The exponential rise of data in the digital age has enabled huge possibilities for innovation in every field. Although the data surge has its implications with respect to the protection of sensitive information, it also contains high privacy concerns on account of it. In this paper, we discuss how Artificial Intelligence (AI) can be used to better develop privacy-preserving techniques. Finally, we provide a general overview of how differential privacy, federated learning, homomorphic encryption, and anonymization techniques are being used to protect sensitive data with AI-driven mechanisms.

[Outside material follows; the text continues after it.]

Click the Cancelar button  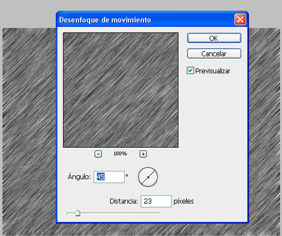point(214,54)
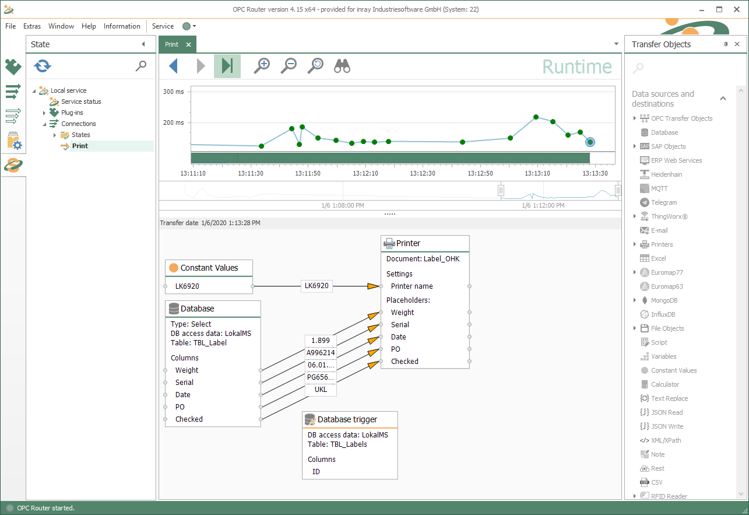Screen dimensions: 749x515
Task: Click the zoom in magnifier icon
Action: click(262, 66)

Through an analysis of existing frameworks and case studies, we illustrate the effectiveness of these AI strategies in mitigating privacy risks while maintaining data utility for analytical purposes. We support these AI strategies via an analysis of existing frameworks and case studies to prove the efficacy of these AI strategies in reducing privacy risk while maintaining data utility for analytic purposes. In the meantime, we also tackle the open challenges of proper trade-off between data privacy and AI property, i.e. computational overhead, algorithmic factuality and accountability. In this way, our study examines them and offers valuable insights as well as directions for future research about the privacy-preserving landscape. This document aims to contribute to the ongoing torsion on AI and privacy of data while proposing actionable strategies for AI researchers, AI practitioners, and AI policymakers seeking to ensure that sensitive data is in an increasingly connected world.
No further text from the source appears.